La vida de una mujer y cinco niños vale 900 euros en Bangassou


El obispo Juan José Aguirre relata como se ha producido una escalada de violencia en el conflicto que asola a la República Centroafricana

Bangassou
Guerrilleros Antibalakas./Foto: LVC

“En Bangassou la muerte sale barata”. Esta afirmación del obispo Juan José Aguirre, realizada en una entrevista concedida a La Voz hace unos meses, ha cobrado más actualidad si cabe estas últimas semanas en la República Centroafricana. Y es que, en su último reporte, el prelado cordobés relata cómo “las ONGs llevan tres días atrincheradas, Médicos sin Fronteras sin venir a la clínica móvil del campo de desplazados, ADTED sin traer agua y los aviones están anulados”. Se trata de la descripción de un recrudecimiento de la situación que, en opinión del sacerdote, obedece a diversos factores como los tiros de aviso ensordecedores de los cascos azules marroquíes cuando atraviesan Bangassou dos veces al día para buscar agua en el río.

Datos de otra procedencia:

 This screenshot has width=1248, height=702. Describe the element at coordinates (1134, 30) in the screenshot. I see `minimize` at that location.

Además de que los antibalakas que, por centenares “siguen actuando como bárbaros sin humanidad contra cualquier musulmán”.

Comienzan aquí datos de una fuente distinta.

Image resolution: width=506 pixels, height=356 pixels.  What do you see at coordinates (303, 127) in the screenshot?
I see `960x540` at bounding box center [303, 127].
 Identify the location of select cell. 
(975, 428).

Las escenas que narra el obispo de Bangassou resultan específicas para esclarecer lo que está sucediendo en esa zona de la República Centroafricana. Así, el misionero relata que cinco camiones escoltados por cascos azules de Mauritania han partido en dirección a Bangui. Se subieron de forma clandestina una quincena de musulmanes. A seis kilómetros del campo, uno de los vehículos sufrió una avería. Los mauritanos lo sobrepasaron y lo dejaron a su suerte. Los antibalakas los asaltaron. Dos hombres consiguieron huir y se refugiaron con las monjas. Dos desaparecieron. A otro lo mataron y ultrajaron su cadáver, si bien Aguirre prefiere no entrar en detalles. Finalmente a una mujer y cinco niños los tomaron como rehenes. Por su liberación piden 500.000 francos (cerca de 900 euros).

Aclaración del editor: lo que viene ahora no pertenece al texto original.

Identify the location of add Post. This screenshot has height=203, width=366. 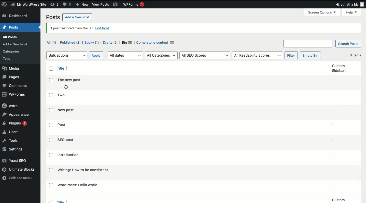
(15, 44).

Aguirre subraya que estos sucesos sembraron el pánico en el campo de desplazados. Y a ello hay que sumar que, los Selekas musulmanes radicales han tomado la localidad de Nzacko. Más de la mitad ciudad, que se halla a 200 kilómetros al norte de Bangassou, fue incendiada. Suerte que también corrió la iglesia católica y los templos protestantes, que hay en la misma. El obispo señala que “nos robaron el coche, la moto, saquearon la misión y el quirófano”. Y alerta de que les han contado que los Selekas ya están en Bakouma, a 120 kilómetros, donde luchan contra los antibalakas. Sobre Bangassou indica que “se ha vaciado”. Entre tanto “las ONGs hacen jornadas de brazos caídos y amenazan con marcharse”.